We employed the Central Composite Design (CCD), a widely used approach in response surface methodology featuring a two-level full factorial design supplemented with central and axial points. Axial points are positioned at the midpoints of factor levels relative to other factors, while central points are added at the center of the design space. The CCD utilized in this study encompasses 10 continuous factors and identifies 11 significant interactions. A robust prediction model is characterized by its ability to maintain consistent and stable variance across the entire range of independent predictor variables. The contour and surface plots generated by the CCD illustrate a robust prediction model that exhibits uniform and stable variance throughout the range of independent variables.

» **What this exercise asks**:
#1 Summarize the passage on the Central Composite Design in two sentences.
#2 According to the passage on the Central Composite Design, what three components make up the design?
#3 In the passage on the Central Composite Design, how many significant interactions does the design used in the study identify?

[Entries on locating words and elements]
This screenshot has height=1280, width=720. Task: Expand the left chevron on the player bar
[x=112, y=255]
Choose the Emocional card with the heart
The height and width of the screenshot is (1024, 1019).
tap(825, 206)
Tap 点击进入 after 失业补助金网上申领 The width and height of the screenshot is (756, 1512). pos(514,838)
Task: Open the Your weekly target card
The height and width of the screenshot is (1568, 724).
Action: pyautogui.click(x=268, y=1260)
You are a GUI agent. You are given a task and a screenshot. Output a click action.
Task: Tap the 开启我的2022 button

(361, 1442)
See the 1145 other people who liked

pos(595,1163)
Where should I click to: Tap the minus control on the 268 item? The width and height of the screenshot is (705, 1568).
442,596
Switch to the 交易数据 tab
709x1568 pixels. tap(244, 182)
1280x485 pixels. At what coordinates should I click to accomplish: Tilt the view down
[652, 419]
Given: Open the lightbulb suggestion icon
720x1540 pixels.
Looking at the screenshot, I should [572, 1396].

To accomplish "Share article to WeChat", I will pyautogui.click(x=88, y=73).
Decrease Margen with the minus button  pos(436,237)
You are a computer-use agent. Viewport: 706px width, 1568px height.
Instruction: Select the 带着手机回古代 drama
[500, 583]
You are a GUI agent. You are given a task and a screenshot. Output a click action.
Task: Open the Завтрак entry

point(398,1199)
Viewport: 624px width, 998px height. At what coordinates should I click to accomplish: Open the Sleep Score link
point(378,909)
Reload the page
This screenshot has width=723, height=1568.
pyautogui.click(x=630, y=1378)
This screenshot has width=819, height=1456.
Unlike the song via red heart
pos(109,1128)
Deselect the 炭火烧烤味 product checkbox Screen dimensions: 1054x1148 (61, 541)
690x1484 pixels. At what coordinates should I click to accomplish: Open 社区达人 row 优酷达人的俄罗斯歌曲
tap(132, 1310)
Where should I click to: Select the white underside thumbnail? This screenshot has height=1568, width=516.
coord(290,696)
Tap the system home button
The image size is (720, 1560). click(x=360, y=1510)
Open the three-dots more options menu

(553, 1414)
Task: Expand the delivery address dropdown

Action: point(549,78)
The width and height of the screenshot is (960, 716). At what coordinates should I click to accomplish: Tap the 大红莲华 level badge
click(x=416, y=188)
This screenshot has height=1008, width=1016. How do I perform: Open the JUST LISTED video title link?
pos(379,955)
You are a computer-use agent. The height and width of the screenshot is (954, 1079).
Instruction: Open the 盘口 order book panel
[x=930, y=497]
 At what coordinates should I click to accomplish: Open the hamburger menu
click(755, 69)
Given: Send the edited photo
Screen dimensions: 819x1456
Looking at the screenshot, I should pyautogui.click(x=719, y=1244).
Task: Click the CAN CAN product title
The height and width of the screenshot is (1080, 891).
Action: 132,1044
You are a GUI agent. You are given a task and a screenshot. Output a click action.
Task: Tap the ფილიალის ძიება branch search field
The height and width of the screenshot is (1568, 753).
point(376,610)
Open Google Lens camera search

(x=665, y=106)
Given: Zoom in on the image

» **Written responses**:
#1 The study used the Central Composite Design, a common response surface methodology approach that combines a two-level full factorial design with central and axial points, and its version here covers 10 continuous factors and identifies 11 significant interactions. Its contour and surface plots show a robust prediction model, which keeps uniform and stable variance across the range of independent variables.

#2
- A two-level full factorial design
- Central points
- Axial points

#3 It identifies 11 significant interactions.